▶ Taakomschrijving: Herschrijf alsjeblieft alleen de items vanaf de regel met "How do I perform: Open" tot en met de regel met "click(55, 28)", met "Overview tab" vervangen door "Summary tab". Laat al het andere ongewijzigd.

------------------------------------------------------------------------

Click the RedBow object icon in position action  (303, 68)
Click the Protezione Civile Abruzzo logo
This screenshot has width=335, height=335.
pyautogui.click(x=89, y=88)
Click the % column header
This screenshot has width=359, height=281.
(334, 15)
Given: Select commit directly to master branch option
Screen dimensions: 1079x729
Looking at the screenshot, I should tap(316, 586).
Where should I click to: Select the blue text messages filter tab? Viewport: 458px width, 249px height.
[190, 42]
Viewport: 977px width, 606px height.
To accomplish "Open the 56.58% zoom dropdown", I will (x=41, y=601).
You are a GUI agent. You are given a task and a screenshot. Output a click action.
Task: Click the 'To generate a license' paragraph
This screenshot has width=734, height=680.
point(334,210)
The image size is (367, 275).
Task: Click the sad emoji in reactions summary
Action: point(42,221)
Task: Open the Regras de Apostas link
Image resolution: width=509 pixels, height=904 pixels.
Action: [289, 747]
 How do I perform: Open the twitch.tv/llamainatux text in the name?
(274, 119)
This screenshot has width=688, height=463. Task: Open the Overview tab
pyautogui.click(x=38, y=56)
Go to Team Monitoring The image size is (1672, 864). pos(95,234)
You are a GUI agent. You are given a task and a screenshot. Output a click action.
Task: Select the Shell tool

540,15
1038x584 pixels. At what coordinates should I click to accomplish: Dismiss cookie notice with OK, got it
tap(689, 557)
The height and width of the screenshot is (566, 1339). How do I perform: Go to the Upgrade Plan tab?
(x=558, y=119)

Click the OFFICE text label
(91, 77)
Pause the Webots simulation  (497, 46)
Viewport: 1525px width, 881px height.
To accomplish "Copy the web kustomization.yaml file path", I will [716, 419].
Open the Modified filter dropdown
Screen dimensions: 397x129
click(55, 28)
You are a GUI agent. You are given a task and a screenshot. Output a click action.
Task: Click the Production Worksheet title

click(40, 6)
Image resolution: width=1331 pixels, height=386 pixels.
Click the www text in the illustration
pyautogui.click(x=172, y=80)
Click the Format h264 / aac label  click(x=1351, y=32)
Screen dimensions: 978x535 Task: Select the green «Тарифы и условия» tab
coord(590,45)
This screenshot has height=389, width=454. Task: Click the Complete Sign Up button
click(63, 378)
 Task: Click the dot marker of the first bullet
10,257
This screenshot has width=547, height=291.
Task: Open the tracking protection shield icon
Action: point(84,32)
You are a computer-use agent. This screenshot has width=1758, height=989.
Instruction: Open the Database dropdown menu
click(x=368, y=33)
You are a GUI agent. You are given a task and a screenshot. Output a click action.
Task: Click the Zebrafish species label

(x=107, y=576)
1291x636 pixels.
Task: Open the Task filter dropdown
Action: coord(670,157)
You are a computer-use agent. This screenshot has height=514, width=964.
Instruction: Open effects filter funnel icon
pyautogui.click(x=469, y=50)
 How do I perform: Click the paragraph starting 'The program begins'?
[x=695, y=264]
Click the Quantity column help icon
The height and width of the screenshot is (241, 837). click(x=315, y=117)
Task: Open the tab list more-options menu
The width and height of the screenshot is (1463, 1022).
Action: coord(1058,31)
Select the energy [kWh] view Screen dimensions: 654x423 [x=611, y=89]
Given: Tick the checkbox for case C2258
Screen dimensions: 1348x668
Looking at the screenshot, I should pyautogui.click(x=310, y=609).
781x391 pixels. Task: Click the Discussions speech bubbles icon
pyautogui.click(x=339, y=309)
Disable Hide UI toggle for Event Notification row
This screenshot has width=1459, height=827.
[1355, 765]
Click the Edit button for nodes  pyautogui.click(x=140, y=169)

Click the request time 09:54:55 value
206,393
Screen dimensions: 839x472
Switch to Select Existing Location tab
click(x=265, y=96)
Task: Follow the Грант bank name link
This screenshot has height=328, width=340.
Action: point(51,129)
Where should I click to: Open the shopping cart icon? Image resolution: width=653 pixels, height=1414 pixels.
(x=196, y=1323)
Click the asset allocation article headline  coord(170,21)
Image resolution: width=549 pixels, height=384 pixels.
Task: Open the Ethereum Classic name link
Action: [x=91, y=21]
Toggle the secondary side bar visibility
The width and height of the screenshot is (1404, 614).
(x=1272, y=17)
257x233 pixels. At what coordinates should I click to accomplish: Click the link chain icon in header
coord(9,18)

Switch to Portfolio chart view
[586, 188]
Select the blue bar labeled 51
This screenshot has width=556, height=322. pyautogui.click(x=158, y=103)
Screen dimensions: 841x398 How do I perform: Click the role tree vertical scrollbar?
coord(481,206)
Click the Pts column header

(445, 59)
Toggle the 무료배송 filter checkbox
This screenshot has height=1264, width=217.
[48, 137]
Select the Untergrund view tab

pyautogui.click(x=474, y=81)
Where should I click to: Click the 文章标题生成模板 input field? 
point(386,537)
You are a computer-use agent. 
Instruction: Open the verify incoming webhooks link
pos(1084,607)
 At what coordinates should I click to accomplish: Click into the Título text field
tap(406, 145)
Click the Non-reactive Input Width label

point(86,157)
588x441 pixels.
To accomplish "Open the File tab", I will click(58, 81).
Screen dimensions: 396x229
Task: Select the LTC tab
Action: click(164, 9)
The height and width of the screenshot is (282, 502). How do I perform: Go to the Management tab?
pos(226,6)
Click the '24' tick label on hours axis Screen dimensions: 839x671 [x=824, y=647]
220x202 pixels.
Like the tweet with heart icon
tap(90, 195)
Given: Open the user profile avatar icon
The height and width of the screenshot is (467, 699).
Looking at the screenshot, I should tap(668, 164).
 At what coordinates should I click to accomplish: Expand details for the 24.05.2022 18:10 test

------------------------------------------------------------------------

▶ Oplossing:
 How do I perform: Open the twitch.tv/llamainatux text in the name?
(274, 119)
This screenshot has width=688, height=463. Task: Open the Summary tab
pyautogui.click(x=38, y=56)
Go to Team Monitoring The image size is (1672, 864). pos(95,234)
You are a GUI agent. You are given a task and a screenshot. Output a click action.
Task: Select the Shell tool

540,15
1038x584 pixels. At what coordinates should I click to accomplish: Dismiss cookie notice with OK, got it
tap(689, 557)
The height and width of the screenshot is (566, 1339). How do I perform: Go to the Upgrade Plan tab?
(x=558, y=119)

Click the OFFICE text label
(91, 77)
Pause the Webots simulation  (497, 46)
Viewport: 1525px width, 881px height.
To accomplish "Copy the web kustomization.yaml file path", I will [716, 419].
Open the Modified filter dropdown
Screen dimensions: 397x129
click(55, 28)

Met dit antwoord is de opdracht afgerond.